- [PASSAGE]:

◆ ◆ ◆

Scientific classification
- Kingdom: Animalia
- Phylum: Chordata
- Class: Amphibia
- Order: Anura
- Family: Pyxicephalidae
- Genus: Cacosternum
- Species: C. nanum
- Binomial name: Cacosternum nanum Boulenger, 1887
- Synonyms: Cacosternum boettgeri albiventer Hewitt, 1926; Cacosternum magnaglandiferus Inger, 1959; Cacosternum poyntoni Lambiris, 1988;

= Bronze caco =

- Authority: Boulenger, 1887
- Conservation status: LC
- Synonyms: Cacosternum boettgeri albiventer Hewitt, 1926, Cacosternum magnaglandiferus Inger, 1959, Cacosternum poyntoni Lambiris, 1988

Species of amphibian

The bronze caco (Cacosternum nanum), or bronze dainty frog, is a species of frog in the family Pyxicephalidae found in South Africa, Eswatini, Lesotho, and possibly Mozambique.

◆ ◆ ◆

- [SOURCE MATERIAL]:
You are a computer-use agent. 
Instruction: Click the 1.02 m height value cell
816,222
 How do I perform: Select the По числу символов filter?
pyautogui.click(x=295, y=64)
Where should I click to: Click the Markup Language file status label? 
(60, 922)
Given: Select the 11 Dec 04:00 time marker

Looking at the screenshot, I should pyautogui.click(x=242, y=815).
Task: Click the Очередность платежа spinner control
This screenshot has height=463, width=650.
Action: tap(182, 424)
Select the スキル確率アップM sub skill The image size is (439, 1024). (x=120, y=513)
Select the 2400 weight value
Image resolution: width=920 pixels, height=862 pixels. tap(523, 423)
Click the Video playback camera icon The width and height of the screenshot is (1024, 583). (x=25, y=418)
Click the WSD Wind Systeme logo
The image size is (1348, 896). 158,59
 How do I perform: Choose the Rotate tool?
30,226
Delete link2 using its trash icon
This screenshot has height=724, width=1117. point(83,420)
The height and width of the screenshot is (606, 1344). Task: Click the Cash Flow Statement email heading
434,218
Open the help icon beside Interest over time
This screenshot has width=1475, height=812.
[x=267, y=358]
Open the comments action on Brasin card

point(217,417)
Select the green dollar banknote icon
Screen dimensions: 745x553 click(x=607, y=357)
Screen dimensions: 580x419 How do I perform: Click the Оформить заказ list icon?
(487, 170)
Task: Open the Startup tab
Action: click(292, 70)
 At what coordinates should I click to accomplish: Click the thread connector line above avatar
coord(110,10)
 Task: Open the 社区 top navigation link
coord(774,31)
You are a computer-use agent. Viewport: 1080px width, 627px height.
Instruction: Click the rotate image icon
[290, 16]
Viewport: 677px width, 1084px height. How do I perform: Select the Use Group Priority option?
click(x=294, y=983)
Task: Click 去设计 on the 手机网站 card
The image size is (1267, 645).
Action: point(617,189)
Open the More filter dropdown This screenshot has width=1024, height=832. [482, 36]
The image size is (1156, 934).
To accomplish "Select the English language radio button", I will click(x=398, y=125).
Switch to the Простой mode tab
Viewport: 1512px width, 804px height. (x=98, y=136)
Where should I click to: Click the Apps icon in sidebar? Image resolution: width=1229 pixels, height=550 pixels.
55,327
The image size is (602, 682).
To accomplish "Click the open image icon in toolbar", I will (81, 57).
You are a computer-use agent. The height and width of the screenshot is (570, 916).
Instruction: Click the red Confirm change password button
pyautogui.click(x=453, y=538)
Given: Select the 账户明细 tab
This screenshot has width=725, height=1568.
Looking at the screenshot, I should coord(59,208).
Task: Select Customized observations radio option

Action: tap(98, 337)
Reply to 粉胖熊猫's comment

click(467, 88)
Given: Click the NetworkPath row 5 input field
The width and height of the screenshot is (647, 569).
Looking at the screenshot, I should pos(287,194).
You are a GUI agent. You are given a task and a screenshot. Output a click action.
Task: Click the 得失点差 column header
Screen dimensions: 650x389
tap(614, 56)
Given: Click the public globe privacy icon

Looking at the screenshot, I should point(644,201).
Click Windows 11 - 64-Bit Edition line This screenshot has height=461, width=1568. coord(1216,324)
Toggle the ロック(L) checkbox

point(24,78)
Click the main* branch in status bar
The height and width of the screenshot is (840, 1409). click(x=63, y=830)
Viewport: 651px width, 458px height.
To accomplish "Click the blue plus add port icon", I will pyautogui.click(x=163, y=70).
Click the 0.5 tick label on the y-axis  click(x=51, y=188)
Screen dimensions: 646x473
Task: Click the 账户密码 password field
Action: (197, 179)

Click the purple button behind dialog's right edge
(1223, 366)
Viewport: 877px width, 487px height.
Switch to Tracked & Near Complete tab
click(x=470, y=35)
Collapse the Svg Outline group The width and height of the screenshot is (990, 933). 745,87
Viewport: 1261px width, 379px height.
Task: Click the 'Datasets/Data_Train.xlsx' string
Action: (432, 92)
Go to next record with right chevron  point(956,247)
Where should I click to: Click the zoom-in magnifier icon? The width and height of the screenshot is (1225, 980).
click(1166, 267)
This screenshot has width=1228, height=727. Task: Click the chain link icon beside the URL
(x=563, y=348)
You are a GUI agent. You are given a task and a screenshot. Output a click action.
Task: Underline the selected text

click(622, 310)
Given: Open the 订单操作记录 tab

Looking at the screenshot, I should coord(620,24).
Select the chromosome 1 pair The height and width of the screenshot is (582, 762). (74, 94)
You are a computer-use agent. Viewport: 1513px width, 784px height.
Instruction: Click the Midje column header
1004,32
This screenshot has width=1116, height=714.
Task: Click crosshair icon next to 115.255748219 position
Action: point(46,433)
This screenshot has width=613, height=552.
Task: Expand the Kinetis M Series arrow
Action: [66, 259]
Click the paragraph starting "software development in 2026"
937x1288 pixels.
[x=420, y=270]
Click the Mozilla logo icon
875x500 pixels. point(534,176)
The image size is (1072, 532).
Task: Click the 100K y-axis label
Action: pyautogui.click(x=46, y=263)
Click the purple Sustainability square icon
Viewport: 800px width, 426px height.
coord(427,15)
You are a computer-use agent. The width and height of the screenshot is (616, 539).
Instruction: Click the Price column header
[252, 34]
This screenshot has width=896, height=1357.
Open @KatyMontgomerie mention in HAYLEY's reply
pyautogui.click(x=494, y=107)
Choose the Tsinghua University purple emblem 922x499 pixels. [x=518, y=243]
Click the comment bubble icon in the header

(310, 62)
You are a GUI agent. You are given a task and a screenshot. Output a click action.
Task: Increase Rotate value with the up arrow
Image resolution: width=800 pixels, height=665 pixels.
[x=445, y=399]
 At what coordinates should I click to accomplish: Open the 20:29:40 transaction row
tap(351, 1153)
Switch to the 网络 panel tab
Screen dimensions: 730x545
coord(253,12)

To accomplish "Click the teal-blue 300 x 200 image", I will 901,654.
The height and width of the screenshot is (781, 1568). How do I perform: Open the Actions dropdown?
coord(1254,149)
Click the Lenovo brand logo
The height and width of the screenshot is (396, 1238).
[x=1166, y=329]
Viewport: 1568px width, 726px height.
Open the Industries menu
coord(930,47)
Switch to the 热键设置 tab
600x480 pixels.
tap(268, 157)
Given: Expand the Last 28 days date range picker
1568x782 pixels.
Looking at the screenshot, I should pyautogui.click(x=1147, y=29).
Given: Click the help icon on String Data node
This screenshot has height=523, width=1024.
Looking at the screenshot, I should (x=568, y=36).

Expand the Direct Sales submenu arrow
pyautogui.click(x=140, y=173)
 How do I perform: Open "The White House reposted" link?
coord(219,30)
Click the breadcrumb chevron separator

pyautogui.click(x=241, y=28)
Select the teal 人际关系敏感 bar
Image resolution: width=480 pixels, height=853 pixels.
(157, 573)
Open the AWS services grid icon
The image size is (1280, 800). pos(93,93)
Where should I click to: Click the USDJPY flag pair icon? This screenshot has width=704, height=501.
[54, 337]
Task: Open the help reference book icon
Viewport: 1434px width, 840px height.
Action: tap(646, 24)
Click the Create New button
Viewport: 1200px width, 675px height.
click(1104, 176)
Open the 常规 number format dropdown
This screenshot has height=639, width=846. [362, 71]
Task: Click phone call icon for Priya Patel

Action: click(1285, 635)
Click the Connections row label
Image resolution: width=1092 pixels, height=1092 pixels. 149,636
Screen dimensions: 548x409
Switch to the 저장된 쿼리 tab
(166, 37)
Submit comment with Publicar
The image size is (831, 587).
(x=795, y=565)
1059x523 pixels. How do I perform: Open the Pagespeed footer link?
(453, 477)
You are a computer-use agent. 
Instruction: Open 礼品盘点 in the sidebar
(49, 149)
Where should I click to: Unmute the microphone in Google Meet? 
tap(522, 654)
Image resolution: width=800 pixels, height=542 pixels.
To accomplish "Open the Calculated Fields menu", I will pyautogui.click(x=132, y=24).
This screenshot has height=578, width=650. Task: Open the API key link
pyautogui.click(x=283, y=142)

◆ ◆ ◆

- [ACTIVITY LIST]:
A: Can you duplicate the bronze caco passage, starting with "Species of amphibian" and going on through "and possibly Mozambique."?
B: Can you go on with the bronze caco passage from its last sentence?

- [YOUR WRITTEN ANSWERS]:
A:
Species of amphibian

The bronze caco (Cacosternum nanum), or bronze dainty frog, is a species of frog in the family Pyxicephalidae found in South Africa, Eswatini, Lesotho, and possibly Mozambique.

B:
Cacosternum nanum is one of the most common frogs in its range. It occurs in a wide range of habitats, including fynbos heathland, savanna, shrubland, grassland, farmland, plantations, rural grassland, degraded forest, and urban areas. They aestivate below the surface or under logs and stones during dry periods, and may emerge in large numbers after heavy rain.